The suit accuses McLane, who sold the Astros and his CSN Houston share to Crane in 2011 for $615 million, of selling “an asset (the network) they knew at the time to be overpriced and broken.” It also says Crane was “duped” when he bought McLane’s network interest based on what have been proved to be “knowing misrepresentations” and “falsely inflated subscription rates.”

“Ultimately, fans of the Houston Astros have been injured because defendants’ misrepresentations leave (Crane) with an impossible choice: either accept the broken network as is and deprive thousands of fans the ability to watch Houston Astros games on their televisions, or distribute the game at market rates and take massive losses out of the Houston Astros player payroll – thereby dooming the franchise for years to come,” the suit adds.

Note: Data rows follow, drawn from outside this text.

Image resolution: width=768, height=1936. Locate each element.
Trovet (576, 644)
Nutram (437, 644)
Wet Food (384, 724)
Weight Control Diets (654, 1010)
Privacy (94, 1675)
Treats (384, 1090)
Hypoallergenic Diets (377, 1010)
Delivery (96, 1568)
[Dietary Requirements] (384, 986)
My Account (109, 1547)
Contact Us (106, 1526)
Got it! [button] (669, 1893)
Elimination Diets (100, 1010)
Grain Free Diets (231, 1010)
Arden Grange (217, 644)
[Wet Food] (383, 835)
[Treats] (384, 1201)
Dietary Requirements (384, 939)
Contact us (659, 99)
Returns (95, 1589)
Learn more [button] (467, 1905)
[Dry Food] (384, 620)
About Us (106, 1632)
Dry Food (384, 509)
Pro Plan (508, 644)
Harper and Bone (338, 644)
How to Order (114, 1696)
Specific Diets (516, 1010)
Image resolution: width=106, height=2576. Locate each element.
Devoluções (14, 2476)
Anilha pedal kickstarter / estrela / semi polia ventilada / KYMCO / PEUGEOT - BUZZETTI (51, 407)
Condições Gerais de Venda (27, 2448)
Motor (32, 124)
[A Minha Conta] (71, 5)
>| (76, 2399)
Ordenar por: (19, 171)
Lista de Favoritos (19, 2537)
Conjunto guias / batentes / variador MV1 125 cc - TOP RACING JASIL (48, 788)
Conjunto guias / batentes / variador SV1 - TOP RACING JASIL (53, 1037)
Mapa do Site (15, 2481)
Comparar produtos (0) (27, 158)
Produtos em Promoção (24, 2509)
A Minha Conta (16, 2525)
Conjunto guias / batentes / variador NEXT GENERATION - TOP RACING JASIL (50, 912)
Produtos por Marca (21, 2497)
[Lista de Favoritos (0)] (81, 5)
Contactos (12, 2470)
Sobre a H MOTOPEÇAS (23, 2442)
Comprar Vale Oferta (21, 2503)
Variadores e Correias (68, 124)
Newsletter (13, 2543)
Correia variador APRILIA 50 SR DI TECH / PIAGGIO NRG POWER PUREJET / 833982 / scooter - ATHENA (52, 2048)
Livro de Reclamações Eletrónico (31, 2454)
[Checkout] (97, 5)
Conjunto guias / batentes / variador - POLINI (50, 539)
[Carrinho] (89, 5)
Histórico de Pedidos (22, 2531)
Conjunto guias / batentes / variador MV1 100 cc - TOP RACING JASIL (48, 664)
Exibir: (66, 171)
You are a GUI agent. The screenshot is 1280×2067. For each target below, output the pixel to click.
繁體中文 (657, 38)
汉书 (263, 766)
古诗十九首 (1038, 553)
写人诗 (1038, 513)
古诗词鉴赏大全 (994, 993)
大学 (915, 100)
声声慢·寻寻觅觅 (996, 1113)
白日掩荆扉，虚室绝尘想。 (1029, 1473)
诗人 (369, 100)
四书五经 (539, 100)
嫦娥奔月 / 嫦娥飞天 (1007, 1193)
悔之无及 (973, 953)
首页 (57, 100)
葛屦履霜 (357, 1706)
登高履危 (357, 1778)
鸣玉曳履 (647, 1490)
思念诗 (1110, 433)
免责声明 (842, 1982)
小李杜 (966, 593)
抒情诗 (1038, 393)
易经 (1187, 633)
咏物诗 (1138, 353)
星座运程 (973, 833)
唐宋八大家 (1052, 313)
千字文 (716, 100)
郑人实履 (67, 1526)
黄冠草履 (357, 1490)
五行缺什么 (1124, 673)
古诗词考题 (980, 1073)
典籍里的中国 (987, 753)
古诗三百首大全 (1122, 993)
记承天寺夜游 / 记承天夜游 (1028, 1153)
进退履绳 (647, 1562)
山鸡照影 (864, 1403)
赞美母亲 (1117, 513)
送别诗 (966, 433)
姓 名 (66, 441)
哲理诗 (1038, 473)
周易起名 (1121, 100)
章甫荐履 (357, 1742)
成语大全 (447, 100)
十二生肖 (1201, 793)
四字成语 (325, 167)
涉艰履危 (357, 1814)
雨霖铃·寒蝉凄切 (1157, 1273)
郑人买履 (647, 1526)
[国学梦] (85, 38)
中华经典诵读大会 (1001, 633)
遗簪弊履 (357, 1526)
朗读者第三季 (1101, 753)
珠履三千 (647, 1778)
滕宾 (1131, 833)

The case has been assigned to 80th state District Judge Larry Weiman, and Crane’s Houston Baseball Partners demands a jury trial on its allegations of fraud, negligent misrepresentation or omission and civil conspiracy.

The Rockets, the third party in the Houston Regional Sports Network partnership that owns CSN Houston, are not named in the suit.

CSN Houston launched in the fall of 2012 but is available in only about 40 percent of Houston households and cannot be seen on DirecTV, Dish Network, AT&T U-verse or Suddenlink. That has limited the network’s revenues, which prevented the company from paying the bulk of the Astros’ $56.6 million rights fee for the 2013 season.

In late September, four Comcast affiliates filed an involuntary Chapter 11 bankruptcy case after the Astros informed the network that they might reclaim their broadcast rights, which likely would have driven the network out of business. That case remains pending.

Crane’s suit alleges that McLane and Rockets owner Leslie Alexander demanded in 2010 that Comcast charge a base subscriber rate for CSN Houston in Zone 1 – the area around Houston where Astros and Rockets games can be seen — that Comcast said was too high. In fact, the suit said, the rate was so high that Comcast feared it could not convince other distributors to carry the network.

Comcast eventually agreed to the inflated base rate, the suit said, in return for a most favored nation clause, which insured Comcast it would always pay the lowest base rate of any distributor.

Crane, according to the suit, was not aware of these facts when he was negotiating to buy the team in 2011 and that Comcast, NBC Universal and McLane agreed to “conceal material information” about the network’s business plan.

He also accuses Jon Litner, group president of the NBC Sports Group, of making false and misleading claims that the CSN Houston business plan was achievable, even though they were based on what the company knew were inflated subscriber rates.